Lady Marys romantisches Abenteuer
„Dieser Mann forderte ihn heraus, um sich mit ihm ein sinnloses zweites Duell zu liefern. Und weil John nicht wieder töten wollte, lehnte er ab.“
„Warum hat er dann nicht die Forderung dieses Herrn angenommen, Mylady, und Ihre Ehre verteidigt?“, entgegnete Miss Wood, deren Wut wieder neu auflebte. „Sich selbst verteidigt er gegen Beleidigungen, aber als Sie, die Tochter des Duke of Aston, mit einem gemeinen Wort bezeichnet wurden, da lehnte er ab. Ließ zu, dass der ganze Garten jetzt glaubt, es sei wahr, und es dem Rest von Paris weitererzählt! Dass ich erleben muss, wie eine mir anvertraute Dame auf diese Weise öffentlich geschmäht wird – oh, das ist unerträglich!“
„Aber ich verstehe, warum er es tat, Miss Wood“, erwiderte Mary schnell. „Der Franzose versuchte nur, Seine Lordschaft zu provozieren. Mit mir persönlich hatte das gar nichts zu tun. Ich bin stolz auf ihn, weil er den Kampf verweigerte.“
Miss Wood schnappte nach Luft. „Wie können Sie nur so etwas sagen, Mylady?“
„Ich kann es“, sagte Mary voller Überzeugung, „weil es viel edler ist, standhaft zu bleiben und sich nicht zu etwas drängen zu lassen, von dem man weiß, dass es falsch ist, als für ein unangebrachtes Ehrgefühl zu kämpfen.

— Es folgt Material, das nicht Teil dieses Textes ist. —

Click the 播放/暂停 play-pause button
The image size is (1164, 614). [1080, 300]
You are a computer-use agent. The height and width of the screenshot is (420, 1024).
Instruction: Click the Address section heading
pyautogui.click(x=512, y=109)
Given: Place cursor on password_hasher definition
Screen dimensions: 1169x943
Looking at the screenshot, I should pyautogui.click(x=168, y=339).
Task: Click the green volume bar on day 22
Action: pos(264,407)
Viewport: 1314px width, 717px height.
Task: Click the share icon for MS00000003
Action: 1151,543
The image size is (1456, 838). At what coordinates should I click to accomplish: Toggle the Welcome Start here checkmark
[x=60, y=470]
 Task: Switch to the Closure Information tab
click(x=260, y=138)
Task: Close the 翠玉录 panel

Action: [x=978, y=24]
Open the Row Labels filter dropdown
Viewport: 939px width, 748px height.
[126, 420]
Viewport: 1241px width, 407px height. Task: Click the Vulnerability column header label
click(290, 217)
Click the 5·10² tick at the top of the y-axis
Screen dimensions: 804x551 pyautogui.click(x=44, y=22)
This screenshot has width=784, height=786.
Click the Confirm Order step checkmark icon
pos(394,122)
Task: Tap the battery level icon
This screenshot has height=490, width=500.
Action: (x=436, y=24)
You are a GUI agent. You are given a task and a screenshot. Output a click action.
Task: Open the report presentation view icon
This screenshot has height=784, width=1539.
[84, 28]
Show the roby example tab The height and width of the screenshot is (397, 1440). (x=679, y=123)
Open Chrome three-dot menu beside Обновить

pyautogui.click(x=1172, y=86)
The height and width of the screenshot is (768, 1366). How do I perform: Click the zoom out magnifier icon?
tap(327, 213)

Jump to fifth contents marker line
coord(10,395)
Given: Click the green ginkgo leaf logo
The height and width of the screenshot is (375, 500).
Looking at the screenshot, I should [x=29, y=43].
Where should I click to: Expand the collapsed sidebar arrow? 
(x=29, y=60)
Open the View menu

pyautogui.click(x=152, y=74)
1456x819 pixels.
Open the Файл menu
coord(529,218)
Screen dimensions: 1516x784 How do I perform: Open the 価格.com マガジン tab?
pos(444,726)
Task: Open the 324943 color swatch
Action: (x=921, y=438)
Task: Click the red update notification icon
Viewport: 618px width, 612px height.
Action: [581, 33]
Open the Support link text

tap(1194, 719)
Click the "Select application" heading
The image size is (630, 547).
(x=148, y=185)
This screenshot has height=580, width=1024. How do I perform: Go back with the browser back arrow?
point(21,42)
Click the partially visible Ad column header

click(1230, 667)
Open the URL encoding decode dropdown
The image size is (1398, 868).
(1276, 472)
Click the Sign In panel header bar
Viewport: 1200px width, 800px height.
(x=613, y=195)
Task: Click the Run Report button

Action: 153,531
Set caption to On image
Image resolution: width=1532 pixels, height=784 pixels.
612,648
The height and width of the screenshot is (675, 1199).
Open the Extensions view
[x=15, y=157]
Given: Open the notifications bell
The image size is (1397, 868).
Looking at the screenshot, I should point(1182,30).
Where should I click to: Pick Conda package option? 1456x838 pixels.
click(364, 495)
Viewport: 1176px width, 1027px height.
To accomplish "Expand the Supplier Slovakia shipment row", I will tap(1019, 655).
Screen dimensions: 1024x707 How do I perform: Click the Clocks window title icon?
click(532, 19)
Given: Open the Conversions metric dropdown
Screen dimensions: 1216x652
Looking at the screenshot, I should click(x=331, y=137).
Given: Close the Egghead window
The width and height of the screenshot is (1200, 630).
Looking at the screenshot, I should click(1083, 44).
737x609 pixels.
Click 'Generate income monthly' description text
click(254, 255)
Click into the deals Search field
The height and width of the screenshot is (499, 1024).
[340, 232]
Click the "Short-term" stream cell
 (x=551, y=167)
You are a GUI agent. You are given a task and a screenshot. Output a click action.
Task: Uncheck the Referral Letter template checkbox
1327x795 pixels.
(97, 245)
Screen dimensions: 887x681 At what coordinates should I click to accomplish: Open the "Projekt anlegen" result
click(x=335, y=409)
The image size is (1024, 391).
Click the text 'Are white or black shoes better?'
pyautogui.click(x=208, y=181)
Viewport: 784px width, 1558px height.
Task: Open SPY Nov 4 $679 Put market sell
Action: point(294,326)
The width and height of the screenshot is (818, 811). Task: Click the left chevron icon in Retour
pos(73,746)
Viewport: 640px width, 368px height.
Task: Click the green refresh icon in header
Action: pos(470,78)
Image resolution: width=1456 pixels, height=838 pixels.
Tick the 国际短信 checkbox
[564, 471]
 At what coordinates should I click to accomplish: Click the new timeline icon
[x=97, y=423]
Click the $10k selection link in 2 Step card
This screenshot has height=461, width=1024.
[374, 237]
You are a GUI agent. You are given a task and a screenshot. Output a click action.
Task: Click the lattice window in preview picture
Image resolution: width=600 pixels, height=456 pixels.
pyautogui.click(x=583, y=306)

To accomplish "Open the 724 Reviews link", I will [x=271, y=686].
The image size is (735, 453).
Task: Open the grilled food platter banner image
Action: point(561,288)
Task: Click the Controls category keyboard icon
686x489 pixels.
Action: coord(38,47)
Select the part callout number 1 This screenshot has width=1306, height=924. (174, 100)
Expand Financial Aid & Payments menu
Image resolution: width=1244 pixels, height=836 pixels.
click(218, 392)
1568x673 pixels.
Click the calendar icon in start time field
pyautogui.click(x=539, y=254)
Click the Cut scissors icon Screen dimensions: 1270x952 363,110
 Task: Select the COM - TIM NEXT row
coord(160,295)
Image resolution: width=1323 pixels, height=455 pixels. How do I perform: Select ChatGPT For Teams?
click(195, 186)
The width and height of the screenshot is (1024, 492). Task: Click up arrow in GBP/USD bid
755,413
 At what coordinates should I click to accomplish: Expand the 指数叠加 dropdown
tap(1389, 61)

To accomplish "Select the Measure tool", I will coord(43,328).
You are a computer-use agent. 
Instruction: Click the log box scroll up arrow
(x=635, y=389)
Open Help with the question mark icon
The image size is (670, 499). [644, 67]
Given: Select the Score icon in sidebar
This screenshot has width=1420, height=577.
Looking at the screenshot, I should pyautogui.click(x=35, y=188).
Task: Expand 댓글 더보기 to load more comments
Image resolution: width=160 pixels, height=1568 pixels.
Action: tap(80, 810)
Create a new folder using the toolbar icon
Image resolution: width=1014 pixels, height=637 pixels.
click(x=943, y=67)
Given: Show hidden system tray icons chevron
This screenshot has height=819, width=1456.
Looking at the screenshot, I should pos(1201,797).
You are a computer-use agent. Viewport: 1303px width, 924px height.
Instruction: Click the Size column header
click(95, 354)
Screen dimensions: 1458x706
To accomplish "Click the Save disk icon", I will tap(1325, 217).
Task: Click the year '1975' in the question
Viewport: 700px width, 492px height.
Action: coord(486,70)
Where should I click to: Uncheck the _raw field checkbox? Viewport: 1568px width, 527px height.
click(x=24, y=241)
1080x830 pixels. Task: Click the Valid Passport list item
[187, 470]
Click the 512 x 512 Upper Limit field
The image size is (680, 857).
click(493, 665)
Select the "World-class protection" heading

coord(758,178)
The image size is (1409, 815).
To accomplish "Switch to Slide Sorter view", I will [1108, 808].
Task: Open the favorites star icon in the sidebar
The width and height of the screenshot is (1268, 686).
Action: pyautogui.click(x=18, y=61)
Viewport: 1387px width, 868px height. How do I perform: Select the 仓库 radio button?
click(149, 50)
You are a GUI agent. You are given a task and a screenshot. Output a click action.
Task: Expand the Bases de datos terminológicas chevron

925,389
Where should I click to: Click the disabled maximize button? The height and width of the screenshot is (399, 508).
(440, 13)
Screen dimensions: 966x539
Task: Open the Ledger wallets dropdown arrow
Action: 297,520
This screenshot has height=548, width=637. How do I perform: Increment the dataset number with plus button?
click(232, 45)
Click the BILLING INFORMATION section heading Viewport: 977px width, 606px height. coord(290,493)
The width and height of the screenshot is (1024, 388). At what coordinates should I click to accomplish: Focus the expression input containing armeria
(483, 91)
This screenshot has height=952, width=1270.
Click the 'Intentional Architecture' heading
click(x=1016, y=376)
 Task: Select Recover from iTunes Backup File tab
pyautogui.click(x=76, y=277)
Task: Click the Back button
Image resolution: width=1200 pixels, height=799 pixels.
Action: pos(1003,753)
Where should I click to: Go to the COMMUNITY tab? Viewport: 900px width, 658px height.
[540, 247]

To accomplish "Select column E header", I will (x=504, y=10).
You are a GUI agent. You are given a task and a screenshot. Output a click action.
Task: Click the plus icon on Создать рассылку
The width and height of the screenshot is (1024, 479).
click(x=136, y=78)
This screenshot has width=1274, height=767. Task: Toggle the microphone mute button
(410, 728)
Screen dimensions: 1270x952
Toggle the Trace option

Wie ehrenvoll kann es sein zu sterben? Wenn ihm meinetwegen etwas zugestoßen wäre, ich … ich hätte es mir niemals verziehen!“
„Was hat er nur mit Ihnen gemacht, Mylady?“, fragte Miss Wood entsetzt. „Was für Lügen hat er Ihnen sonst noch erzählt? Oh, wenn ich daran denke, wie er Sie getäuscht haben muss, damit Sie so für ihn fühlen!“
„Er hat mich nicht getäuscht!“ Getrieben vom Verlangen, sich ihr verständlich zu machen, rutschte Mary auf dem Bett näher zur Gouvernante heran. „Er mag mich, so wie ich bin, und ich mag ihn, so wie er ist.“
Wenig überzeugt schüttelte Miss Wood den Kopf. „Leugnen Sie es nicht, Mylady. Ich weiß, was ich im Garten sah, und ich weiß, was ich jetzt sehe. Warum sonst sollten Sie sein schamloses Verhalten verteidigen, wenn er sich nicht in Ihr Herz eingeschmeichelt und Ihre Zuneigung erschlichen hätte?“
„So ist das nicht, Miss Wood, ganz und gar nicht!“ Mary schwang die Beine über den Bettrand. Das Bündel mit dem Verlobungsring lag sicher unter ihrem Kopfkissen. Auch wenn Miss Wood sich jetzt mit ihr Johns wegen stritt, sie wusste noch nicht, dass er sich erklärt hatte und dass Mary die Absicht hatte, seinen Antrag anzunehmen. Diese Erkenntnis war ihr ein kleiner Trost in einer sonst trostlosen Nacht.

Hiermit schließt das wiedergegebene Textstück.